Ich wählte ihn und zog mit ihm in ein Haus, das seinen Eltern gehörte, die in Nigeria lebten. Ich war bereit, mit ihm mein Leben zu verbringen, obwohl ich ihn nicht so sehr liebte wie er mich, aber ich fand, ich könne nicht von ihm weg. Er hatte mich in seinen Fängen.

Seine Freunde machten sich immer lustig über ihn, dass er von einer so winzigen Frau verführt worden sei. Er wollte nirgendwohin ohne mich. Er war es, der zu guter Letzt meine Nabelschnur durchtrennte, wie ein sanfter Riese. Er nahm mich, und ich wollte mehr und mehr. Aber er glaubte nie, dass er der erste gewesen war. Er sprach zärtlich in mein Ohr, sagte, ich solle ihn anschauen und alles andere vergessen; es war etwas unbequem, aber nicht unerträglich. Ich war froh, als es vorüber war. In dieser ersten Nacht wurde ich schwanger. Jetzt sass ich mit Tony fest, und er machte es mir schwer, mit ihm zu leben. Entweder würde er mich töten oder sich selber etwas antun, drohte er.
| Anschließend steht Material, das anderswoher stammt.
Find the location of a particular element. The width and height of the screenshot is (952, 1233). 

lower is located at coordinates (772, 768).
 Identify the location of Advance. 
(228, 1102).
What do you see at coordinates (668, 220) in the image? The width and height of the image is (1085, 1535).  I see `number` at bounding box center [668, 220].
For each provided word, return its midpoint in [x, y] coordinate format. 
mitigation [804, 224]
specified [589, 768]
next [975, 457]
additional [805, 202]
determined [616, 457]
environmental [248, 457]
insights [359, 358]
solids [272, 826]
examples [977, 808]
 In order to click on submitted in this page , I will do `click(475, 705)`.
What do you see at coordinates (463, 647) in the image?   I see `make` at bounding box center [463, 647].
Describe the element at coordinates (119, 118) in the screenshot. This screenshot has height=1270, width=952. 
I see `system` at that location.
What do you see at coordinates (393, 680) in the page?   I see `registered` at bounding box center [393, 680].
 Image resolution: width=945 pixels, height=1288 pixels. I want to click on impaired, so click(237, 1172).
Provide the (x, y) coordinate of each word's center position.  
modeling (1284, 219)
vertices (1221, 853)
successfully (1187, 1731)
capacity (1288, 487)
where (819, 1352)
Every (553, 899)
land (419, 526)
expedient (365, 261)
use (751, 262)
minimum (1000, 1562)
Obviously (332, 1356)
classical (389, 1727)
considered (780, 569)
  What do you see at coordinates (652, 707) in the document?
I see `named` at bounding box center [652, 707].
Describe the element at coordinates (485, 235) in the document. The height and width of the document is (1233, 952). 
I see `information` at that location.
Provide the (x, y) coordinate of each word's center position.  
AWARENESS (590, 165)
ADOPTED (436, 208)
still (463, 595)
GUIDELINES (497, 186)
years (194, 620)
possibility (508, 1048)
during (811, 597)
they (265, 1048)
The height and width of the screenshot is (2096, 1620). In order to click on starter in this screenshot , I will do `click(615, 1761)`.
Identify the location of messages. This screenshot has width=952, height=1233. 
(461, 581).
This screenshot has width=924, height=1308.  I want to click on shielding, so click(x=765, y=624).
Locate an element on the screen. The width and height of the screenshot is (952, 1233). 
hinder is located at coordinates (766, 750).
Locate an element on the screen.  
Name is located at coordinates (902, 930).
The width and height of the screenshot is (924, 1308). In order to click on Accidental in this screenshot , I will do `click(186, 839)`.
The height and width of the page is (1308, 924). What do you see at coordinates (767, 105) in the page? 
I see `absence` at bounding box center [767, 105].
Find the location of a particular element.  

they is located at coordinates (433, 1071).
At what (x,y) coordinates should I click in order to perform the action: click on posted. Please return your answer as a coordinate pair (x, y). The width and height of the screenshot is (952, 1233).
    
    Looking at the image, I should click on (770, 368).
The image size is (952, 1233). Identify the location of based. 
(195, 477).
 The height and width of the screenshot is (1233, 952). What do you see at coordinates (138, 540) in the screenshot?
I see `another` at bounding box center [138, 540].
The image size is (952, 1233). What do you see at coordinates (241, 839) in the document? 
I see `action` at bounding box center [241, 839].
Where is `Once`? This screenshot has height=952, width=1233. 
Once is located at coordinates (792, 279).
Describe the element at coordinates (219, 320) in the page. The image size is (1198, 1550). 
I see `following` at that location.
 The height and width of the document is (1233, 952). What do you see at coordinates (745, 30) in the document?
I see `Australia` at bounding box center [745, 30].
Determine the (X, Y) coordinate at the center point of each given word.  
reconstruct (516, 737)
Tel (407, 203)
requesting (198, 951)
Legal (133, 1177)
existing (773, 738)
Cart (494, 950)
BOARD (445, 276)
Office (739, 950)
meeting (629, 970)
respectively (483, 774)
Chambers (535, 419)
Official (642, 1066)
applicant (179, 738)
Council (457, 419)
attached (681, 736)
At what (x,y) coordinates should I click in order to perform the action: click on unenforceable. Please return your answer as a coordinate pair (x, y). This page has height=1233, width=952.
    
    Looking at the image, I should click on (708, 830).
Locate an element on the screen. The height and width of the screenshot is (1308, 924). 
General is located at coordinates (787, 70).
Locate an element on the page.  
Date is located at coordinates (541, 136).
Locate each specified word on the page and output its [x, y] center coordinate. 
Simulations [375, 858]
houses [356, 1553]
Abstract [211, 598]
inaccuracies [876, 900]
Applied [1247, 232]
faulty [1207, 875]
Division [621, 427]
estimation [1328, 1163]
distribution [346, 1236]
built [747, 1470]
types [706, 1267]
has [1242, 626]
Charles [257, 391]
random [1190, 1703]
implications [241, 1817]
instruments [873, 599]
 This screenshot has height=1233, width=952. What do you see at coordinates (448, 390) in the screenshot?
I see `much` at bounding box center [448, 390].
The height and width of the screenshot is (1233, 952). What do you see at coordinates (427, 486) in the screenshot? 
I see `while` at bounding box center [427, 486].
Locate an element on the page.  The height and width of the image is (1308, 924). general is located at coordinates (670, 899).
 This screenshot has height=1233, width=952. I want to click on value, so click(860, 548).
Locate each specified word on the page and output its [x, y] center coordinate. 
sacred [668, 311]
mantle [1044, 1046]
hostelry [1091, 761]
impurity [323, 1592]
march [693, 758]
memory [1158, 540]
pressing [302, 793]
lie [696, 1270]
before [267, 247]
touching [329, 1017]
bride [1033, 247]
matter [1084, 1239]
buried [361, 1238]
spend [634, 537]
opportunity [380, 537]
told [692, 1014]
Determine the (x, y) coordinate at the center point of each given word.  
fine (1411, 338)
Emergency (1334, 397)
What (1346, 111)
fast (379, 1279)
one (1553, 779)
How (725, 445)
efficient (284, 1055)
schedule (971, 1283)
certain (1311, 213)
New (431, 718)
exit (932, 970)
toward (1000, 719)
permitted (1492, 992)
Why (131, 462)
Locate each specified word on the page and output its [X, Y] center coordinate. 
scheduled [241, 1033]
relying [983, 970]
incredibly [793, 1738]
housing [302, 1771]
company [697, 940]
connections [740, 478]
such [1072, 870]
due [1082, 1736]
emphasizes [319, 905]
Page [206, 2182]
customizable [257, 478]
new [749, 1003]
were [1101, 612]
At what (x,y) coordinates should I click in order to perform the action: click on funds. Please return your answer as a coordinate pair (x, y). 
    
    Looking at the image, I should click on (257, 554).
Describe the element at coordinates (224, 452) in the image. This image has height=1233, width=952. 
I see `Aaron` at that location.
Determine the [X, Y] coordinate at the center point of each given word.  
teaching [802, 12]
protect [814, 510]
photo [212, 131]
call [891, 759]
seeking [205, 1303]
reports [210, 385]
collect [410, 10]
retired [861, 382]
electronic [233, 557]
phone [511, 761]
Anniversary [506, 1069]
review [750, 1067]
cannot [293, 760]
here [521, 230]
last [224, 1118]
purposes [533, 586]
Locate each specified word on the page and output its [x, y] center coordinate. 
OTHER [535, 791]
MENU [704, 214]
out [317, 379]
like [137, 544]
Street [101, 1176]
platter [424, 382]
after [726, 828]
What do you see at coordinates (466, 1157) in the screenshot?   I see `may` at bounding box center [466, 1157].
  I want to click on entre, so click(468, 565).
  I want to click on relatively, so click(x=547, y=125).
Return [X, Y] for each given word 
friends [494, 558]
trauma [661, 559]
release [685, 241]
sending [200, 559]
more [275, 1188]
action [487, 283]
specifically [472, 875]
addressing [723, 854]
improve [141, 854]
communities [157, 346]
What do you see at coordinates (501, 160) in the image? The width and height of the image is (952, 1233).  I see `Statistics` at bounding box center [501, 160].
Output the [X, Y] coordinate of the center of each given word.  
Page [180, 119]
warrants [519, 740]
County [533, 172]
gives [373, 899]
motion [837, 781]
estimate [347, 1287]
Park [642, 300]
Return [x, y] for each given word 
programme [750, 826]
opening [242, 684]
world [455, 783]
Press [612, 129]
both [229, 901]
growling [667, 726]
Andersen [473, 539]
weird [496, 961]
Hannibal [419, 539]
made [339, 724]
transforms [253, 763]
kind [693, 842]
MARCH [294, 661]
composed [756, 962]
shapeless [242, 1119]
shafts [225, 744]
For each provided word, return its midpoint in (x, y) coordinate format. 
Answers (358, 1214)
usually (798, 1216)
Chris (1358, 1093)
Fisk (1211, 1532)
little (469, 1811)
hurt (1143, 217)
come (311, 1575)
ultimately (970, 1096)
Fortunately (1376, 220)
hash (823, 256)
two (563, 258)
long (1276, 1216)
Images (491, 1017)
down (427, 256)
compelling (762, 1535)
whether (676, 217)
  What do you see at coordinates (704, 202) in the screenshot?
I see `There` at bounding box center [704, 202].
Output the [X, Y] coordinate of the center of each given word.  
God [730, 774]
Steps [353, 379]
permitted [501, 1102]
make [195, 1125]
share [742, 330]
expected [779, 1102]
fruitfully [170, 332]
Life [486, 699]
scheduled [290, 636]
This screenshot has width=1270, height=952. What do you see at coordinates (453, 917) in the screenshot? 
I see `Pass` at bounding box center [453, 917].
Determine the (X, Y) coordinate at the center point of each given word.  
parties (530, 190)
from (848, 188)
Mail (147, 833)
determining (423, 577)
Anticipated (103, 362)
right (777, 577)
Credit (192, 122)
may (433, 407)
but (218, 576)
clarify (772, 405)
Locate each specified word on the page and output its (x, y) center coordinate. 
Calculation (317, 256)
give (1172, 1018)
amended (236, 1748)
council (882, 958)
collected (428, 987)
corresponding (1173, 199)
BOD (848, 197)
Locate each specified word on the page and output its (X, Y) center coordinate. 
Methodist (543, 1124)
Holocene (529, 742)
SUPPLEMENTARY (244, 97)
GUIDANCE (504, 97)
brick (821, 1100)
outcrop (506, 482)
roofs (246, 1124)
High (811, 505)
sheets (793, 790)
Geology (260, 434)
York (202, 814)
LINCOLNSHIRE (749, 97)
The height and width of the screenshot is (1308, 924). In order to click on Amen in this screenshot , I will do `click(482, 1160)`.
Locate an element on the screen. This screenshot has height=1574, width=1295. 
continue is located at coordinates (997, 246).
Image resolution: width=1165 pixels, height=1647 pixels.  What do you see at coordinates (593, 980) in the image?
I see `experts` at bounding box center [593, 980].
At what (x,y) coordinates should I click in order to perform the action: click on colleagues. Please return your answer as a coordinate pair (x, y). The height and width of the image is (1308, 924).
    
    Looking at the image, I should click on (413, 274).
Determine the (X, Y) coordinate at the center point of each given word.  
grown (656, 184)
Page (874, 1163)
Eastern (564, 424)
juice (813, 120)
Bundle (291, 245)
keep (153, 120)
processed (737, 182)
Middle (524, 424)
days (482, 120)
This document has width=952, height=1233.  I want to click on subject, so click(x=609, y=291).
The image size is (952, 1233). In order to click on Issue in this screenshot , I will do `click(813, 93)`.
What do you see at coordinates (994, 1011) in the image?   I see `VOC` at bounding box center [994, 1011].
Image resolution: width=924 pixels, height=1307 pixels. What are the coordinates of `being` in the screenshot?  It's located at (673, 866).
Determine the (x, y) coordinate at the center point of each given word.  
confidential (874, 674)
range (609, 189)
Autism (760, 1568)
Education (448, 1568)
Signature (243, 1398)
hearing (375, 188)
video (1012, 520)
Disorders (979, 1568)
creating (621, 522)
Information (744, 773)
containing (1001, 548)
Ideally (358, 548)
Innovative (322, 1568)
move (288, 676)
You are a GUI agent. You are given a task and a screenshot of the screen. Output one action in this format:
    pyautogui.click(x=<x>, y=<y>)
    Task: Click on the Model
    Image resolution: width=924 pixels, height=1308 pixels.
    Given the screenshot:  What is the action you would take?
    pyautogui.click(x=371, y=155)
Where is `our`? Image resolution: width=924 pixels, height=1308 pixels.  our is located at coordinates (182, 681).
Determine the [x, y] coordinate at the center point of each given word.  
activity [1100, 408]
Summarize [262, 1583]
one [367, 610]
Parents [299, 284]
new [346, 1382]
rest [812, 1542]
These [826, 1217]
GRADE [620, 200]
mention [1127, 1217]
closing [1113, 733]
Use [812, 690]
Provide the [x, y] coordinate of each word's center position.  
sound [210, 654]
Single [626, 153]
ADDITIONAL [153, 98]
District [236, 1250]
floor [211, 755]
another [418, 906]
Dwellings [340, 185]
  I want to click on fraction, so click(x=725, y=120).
Es war ein Schock zu merken, dass ich schwanger war. Er fand, sein Leben sei zerstört. Er sagte, ich müsse entscheiden, aber er möchte lieber, dass ich es loswerde. Er wisse nicht, wie er das seinem Vater beibringen solle, er müsse studieren, und wir seien viel zu jung. Ich arbeitete weiter als Telefonistin an der Tottenham Court Road und hoffte, es sei falscher Alarm gewesen. Ich wollte nicht sein Leben verderben und war auch nicht sicher, ob es eine gute Idee war, zusammenzuleben, wo ich doch erst achtzehn war.

«Tony», sagte ich einmal im grossen halbdunklen Doppelzimmer zu ihm, «du musst nicht mit mir zusammenbleiben, wenn du nicht willst.» «Du denkst, das sei einfach», sagte er. Er lag auf dem Bett und qualmte drauflos. «Denkst du, es sei einfach für mich, das zu sagen, Tony? Ich habe mir nur überlegt, wie du am besten wegkannst. Lass mich alleine, Tony.» Tony lag immer nur im Bett und las und träumte, er öffnete kaum die Vorhänge, war verschlossen und empfindlich, du konntest kaum an ihn rankommen. Er war mit sich selbst weit weg.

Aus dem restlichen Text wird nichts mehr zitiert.